In an effort to stop certain bad actors I’ve started to add blacklisted domain names in the settings:
The two that I added a few days ago link to one of the more well-used “burner” email sites,
But, this morning, I saw the same user was able to register and post via the
mvrht.net address that was blacklisted:
Possible that it’s not working as intended?
are you sure
mvrht.net doesn’t contain any leading/trailing space? It is something I will improve but at the moment it’s possible you added spaces without seeing it.
double-checked. no lead/trail.
apparently i can add it twice.
Can you repro this @jomaxro?
Did you change your configuration since you posted the bug report, because I can’t sign up at you site with an address from
Wild guess: Maybe we do not check the blacklist for every oauth provider.

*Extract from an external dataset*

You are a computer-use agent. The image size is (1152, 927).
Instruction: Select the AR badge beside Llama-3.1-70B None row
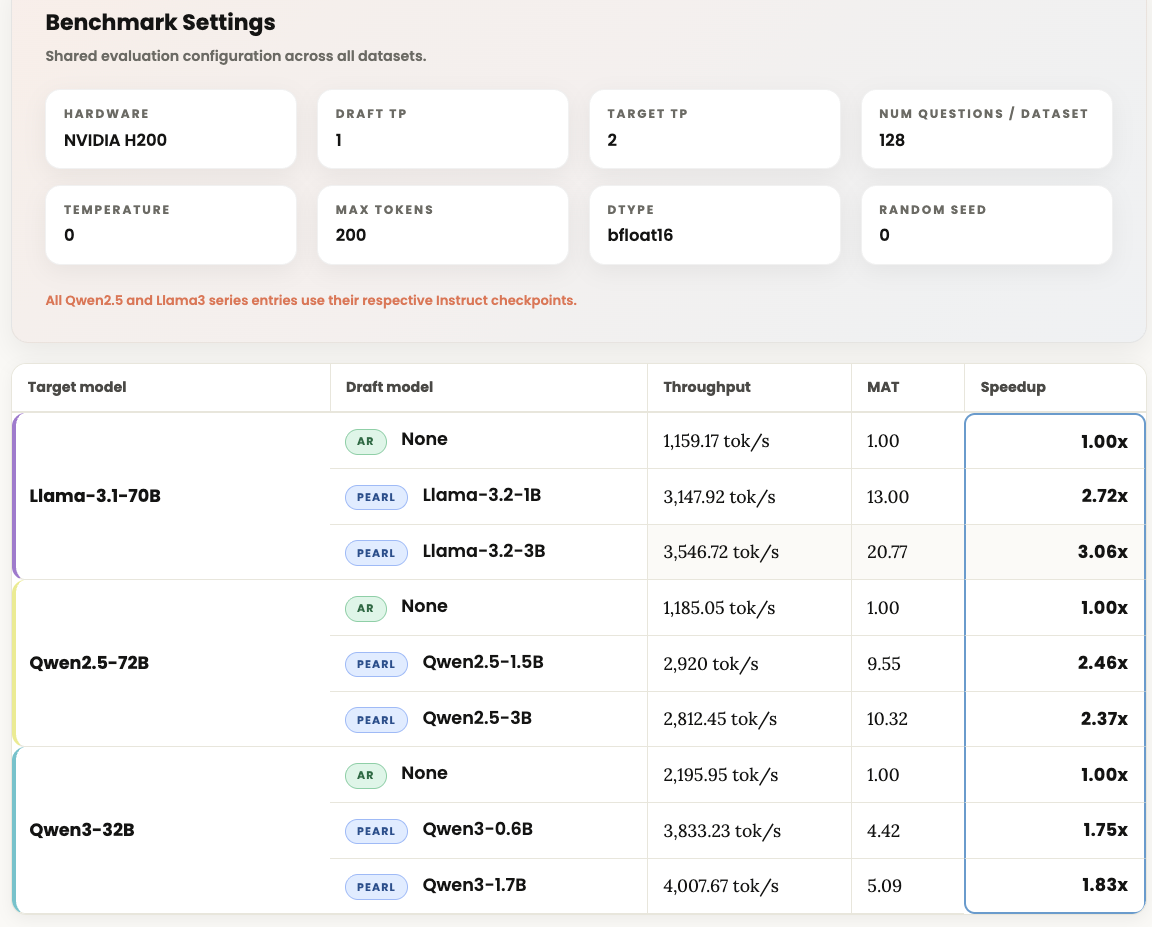pos(365,441)
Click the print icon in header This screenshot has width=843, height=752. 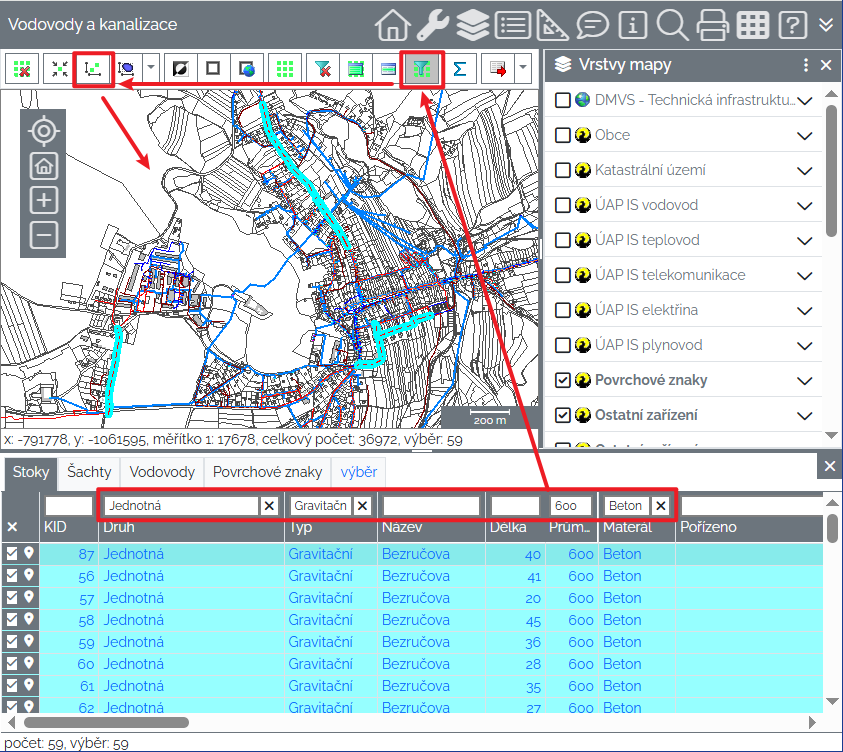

Can you go to Admin -> Users, search for the user, click on it and look at the value of “Logins”? Does it list an oauth provider?
Nope. Went through a bunch of old users.
OK. Then I’m out of ideas.
Old users who predate the setting change won’t be affected. So if new signups can’t use the address, the feature is working as designed…
Changing this to “support” since we can’t repro the problem, and it is working on your own site as shown in the screenshot @gerhard posted.
I just tested this on try.discourse.org, adding
gmail.com to the blacklist and confirmed that I could not create a new account with my personal gmail. Also checked that Google and Facebook OAuth logins fail as well.
how to find a table (blacklist email) in data explorer?